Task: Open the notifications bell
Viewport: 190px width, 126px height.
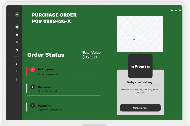Action: pos(176,10)
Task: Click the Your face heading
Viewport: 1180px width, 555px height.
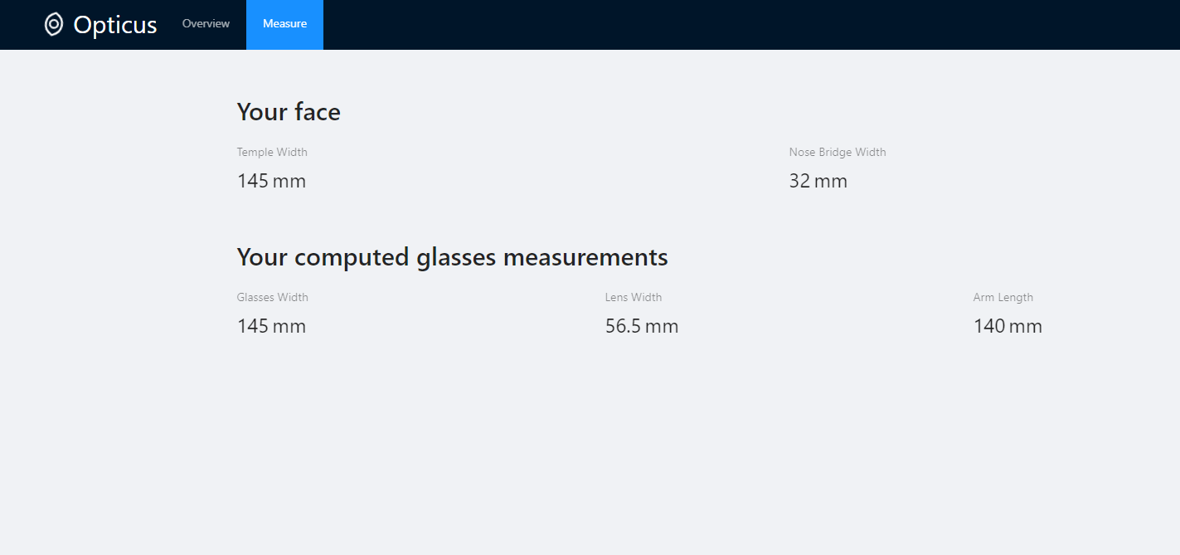Action: click(289, 111)
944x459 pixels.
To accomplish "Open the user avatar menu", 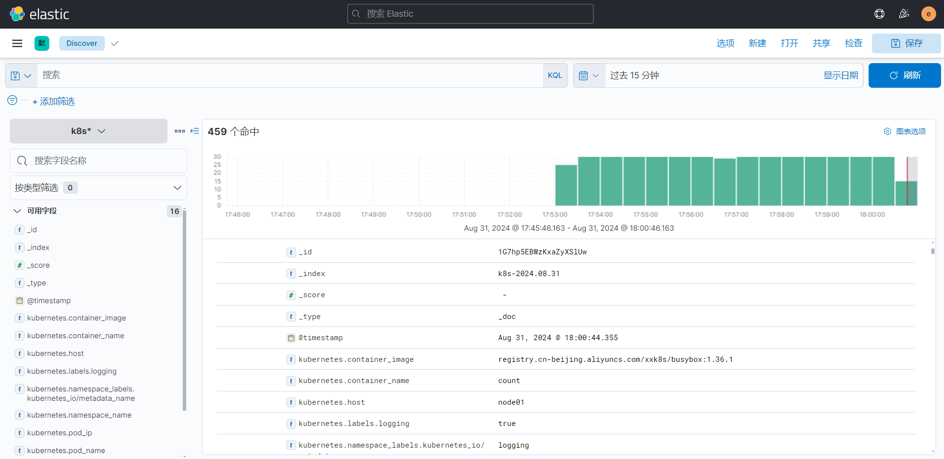I will pyautogui.click(x=929, y=14).
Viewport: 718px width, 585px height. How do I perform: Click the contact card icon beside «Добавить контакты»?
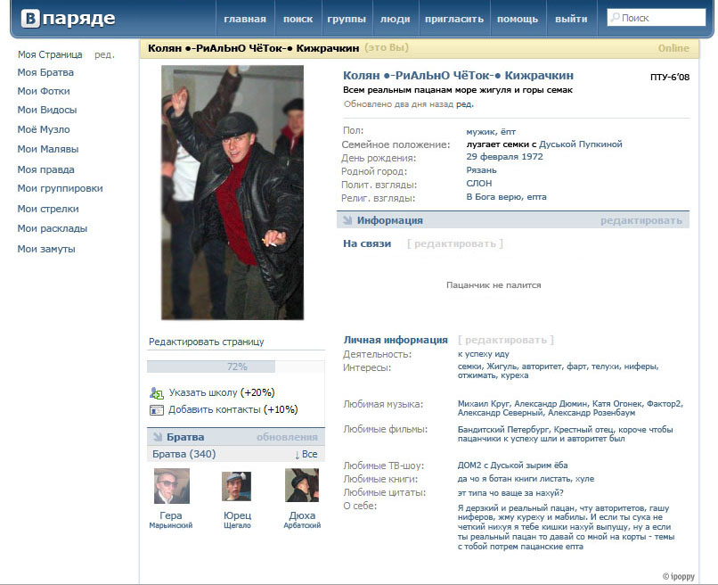(157, 410)
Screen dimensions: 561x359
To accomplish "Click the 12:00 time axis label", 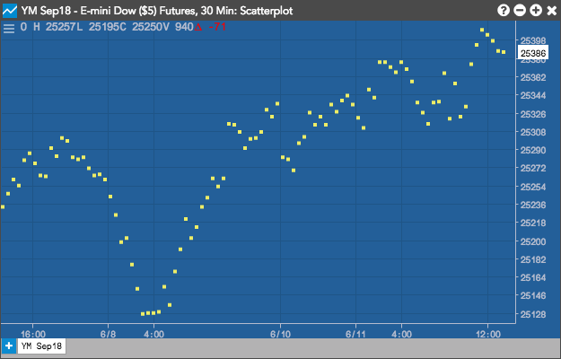I will pos(488,335).
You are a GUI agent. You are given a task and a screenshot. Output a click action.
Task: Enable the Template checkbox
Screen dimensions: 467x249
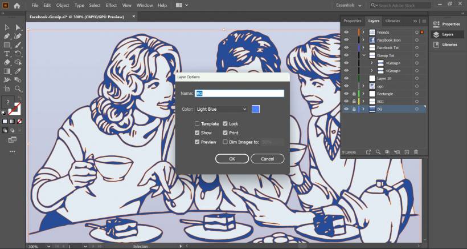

============

= AIM OF THE EXERCISE =
All that is needed is the lines from the line holding "Task: Enable the Template checkbox" to the final line of the listing above, repeated exactly, pictures excluded.

= RESPONSE TO THE EXERCISE =
Task: Enable the Template checkbox
Screen dimensions: 467x249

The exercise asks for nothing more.